Pro the Goat and the HipHopMadness team take a look at the practice of releasing posthumous albums, and the shady business that comes with them.
A posthumous album is an album consisting of previously unreleased material that is only released after an artist’s death. Join Cake describes it as “an album is an album consisting of previously unreleased material that is only released after an artist’s death.”
NPR Music’s critic Ann Powers dived even deeper by breaking down posthumous albums into three categories. Those include “Warm to the Touch,” which are albums that the artist was working on at the time they passed, and will be released shortly after their death. Then there’s the “The Infinite Vault” where you’re dealing with artists like 2Pac who reportedly still has an endless supply of unreleased music. And lastly, the “Potpourri” type, which essentially comes down to projects that “never really needed to exist.”
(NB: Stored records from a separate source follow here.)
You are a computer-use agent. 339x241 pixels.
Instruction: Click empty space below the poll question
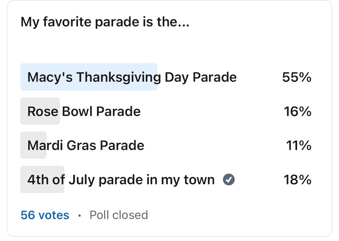tap(170, 45)
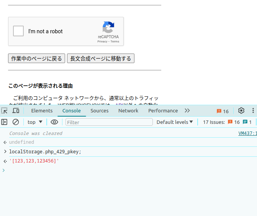The image size is (257, 216).
Task: Clear the console with the ban icon
Action: 16,122
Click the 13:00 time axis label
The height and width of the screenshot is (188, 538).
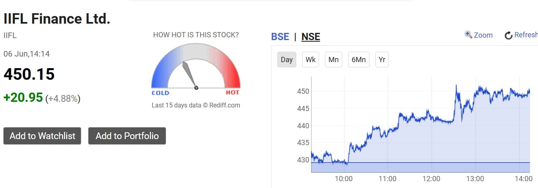(x=475, y=179)

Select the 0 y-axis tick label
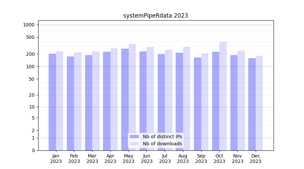(33, 150)
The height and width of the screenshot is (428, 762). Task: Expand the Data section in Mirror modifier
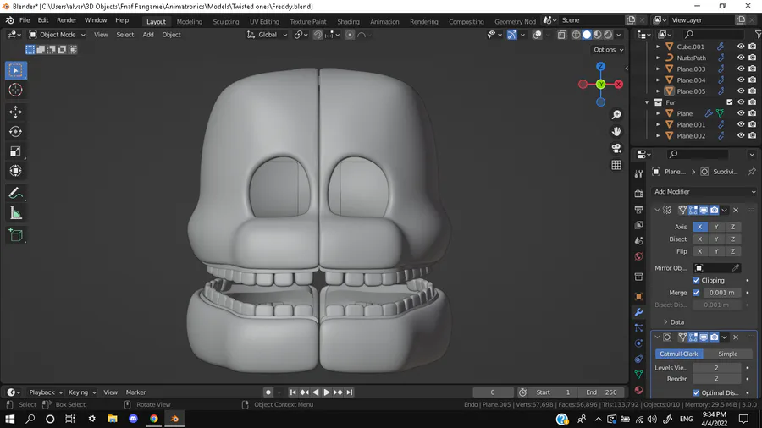pyautogui.click(x=672, y=322)
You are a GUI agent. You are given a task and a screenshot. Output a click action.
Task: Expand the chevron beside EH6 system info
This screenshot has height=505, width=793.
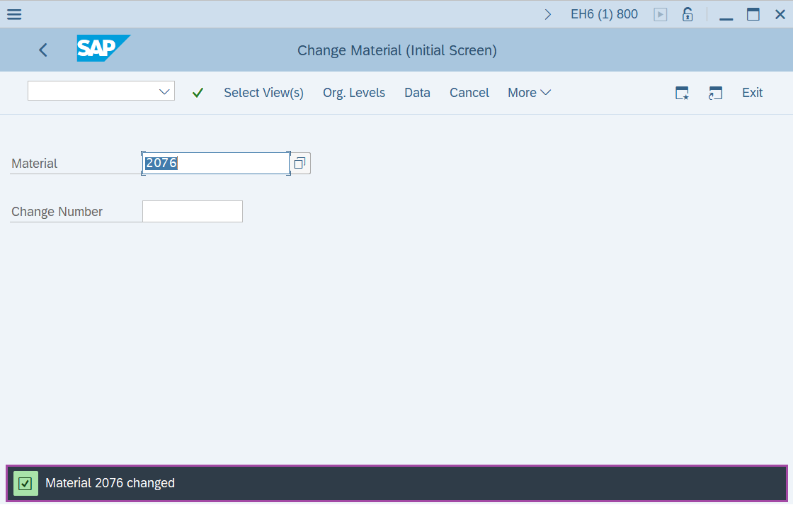pos(547,14)
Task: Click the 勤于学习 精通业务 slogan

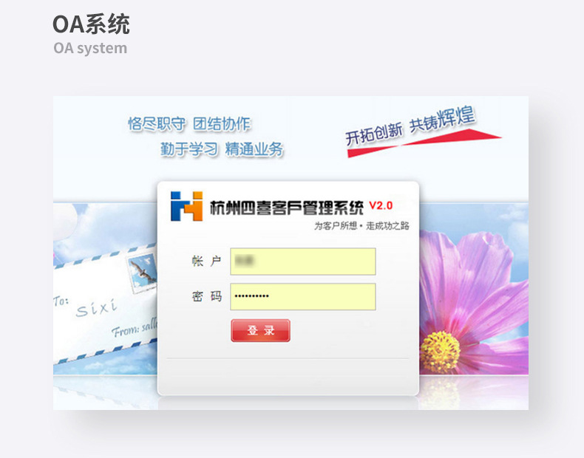Action: [222, 149]
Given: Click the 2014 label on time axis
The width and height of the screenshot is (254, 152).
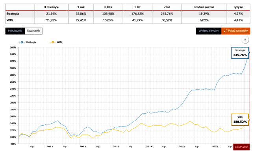Looking at the screenshot, I should pyautogui.click(x=149, y=146).
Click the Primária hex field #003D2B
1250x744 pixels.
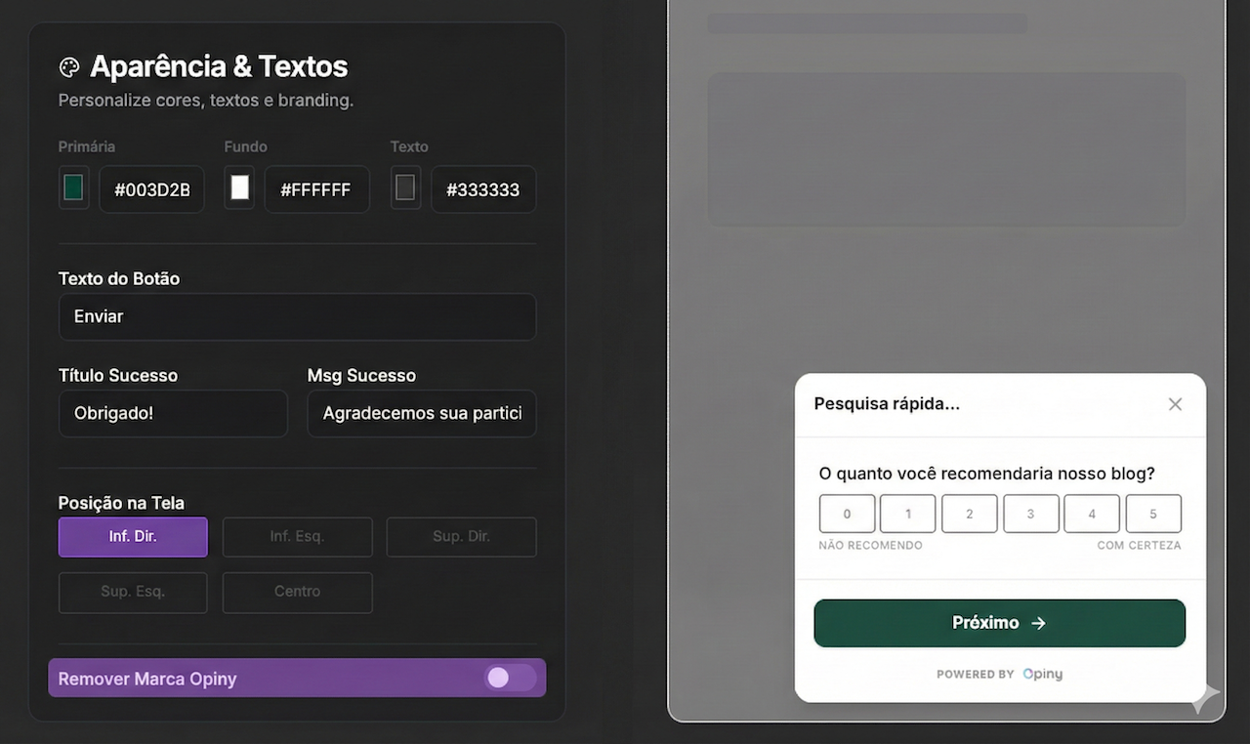pos(151,189)
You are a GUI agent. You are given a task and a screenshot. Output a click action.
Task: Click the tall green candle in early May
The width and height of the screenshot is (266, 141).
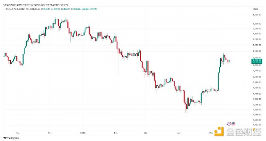coord(219,81)
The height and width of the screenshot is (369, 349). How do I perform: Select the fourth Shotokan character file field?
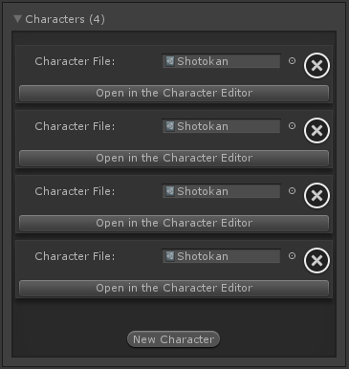[222, 256]
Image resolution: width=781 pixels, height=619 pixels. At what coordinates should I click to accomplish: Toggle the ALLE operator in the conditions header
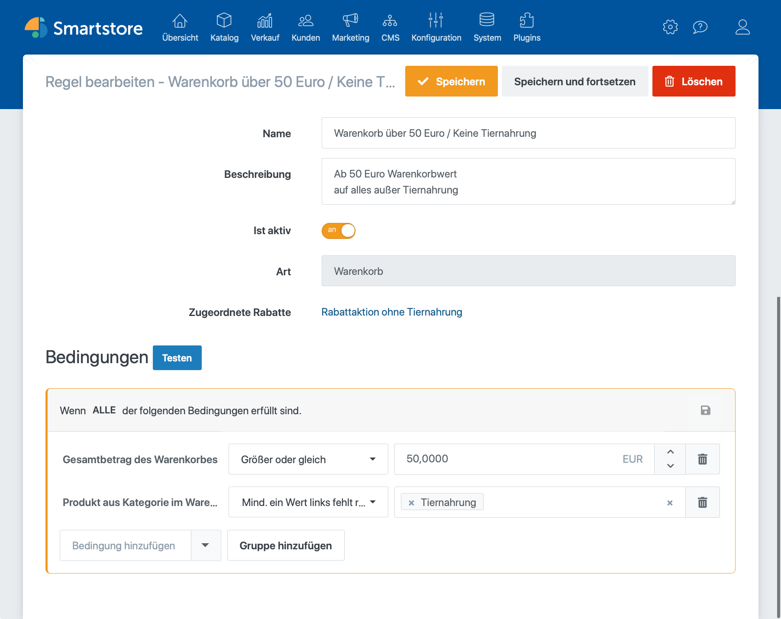click(x=104, y=410)
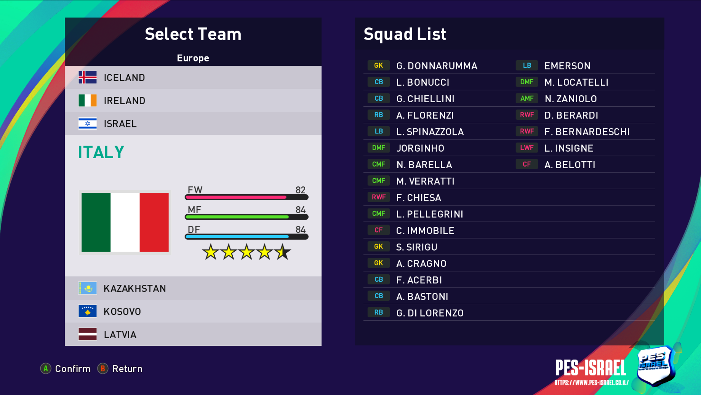This screenshot has width=701, height=395.
Task: Click the Kazakhstan flag icon
Action: pyautogui.click(x=88, y=288)
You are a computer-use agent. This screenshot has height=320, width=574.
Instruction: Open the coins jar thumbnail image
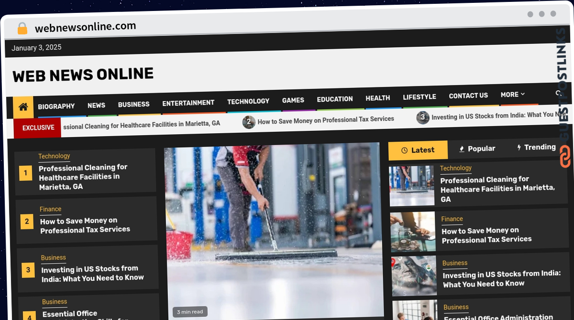tap(413, 232)
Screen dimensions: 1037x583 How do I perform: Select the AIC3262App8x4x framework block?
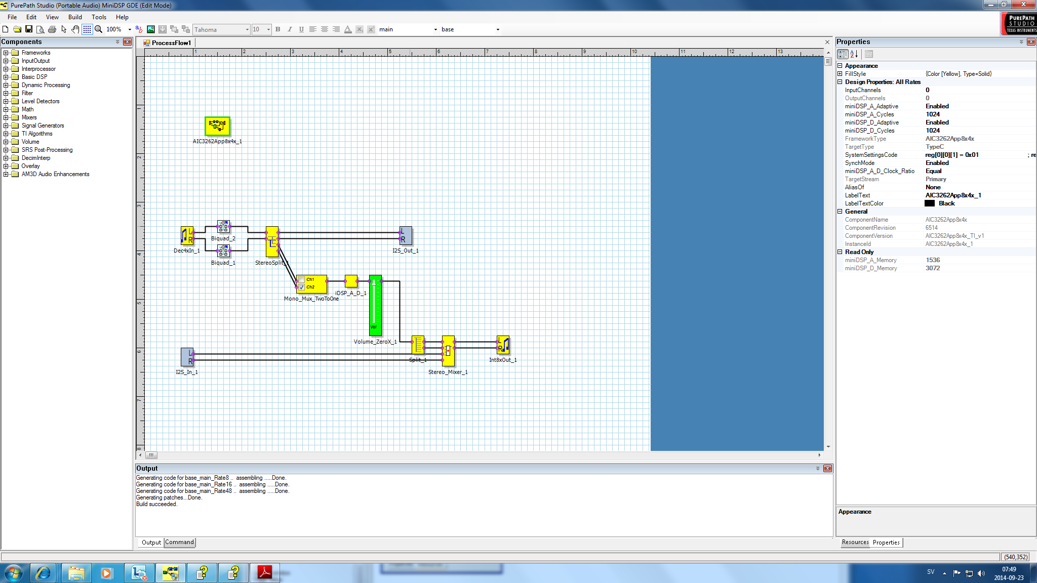click(x=217, y=126)
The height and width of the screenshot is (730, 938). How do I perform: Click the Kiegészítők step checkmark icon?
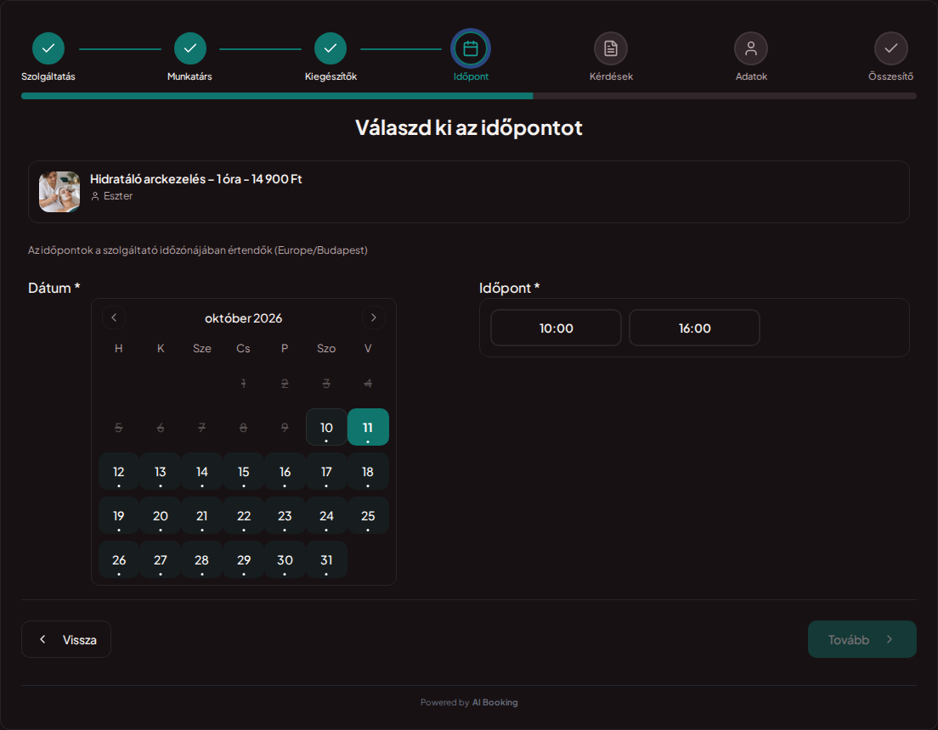pyautogui.click(x=331, y=48)
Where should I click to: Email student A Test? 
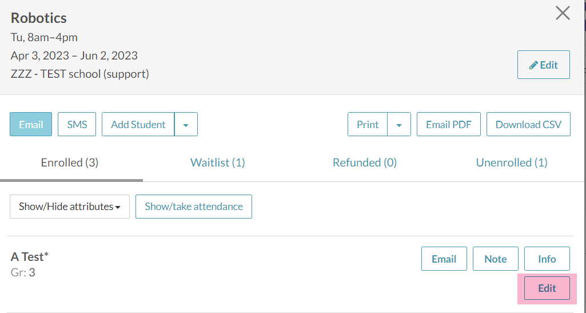444,259
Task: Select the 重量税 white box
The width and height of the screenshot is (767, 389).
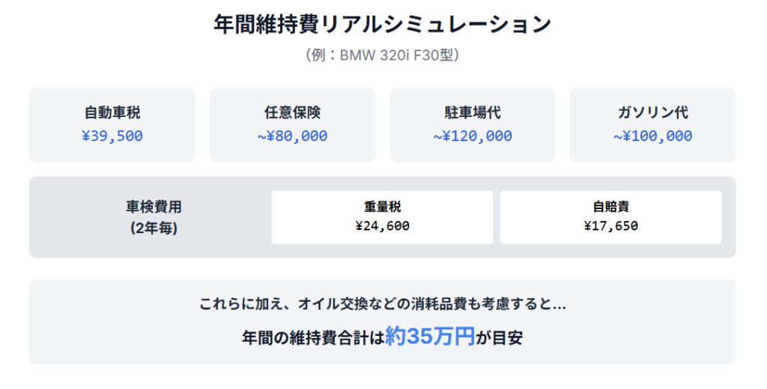Action: (382, 217)
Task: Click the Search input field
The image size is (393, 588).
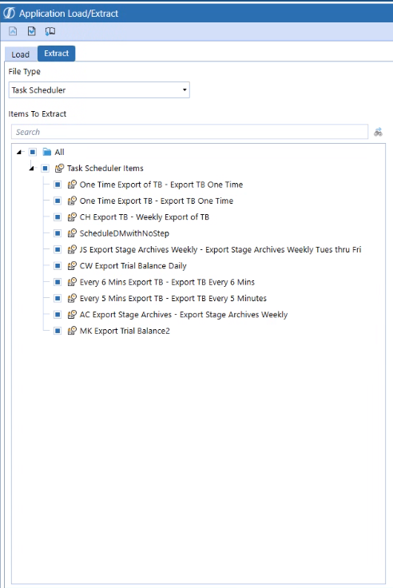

Hip-hop has a longstanding tradition of honoring rappers who’ve passed on and keeping their name alive through songs, interviews and murals around the world. Seen as a way to celebrate their contributions to the game rather than define them by the cause of their death, it’s this commitment to paying homage that means younger fans are made aware of Tupac & Biggie long before diving into their back-catalog. However, when record companies & the execs of their estates begin to artificially add new projects to their discography without any direction from the fallen artist themselves, things can turn sour.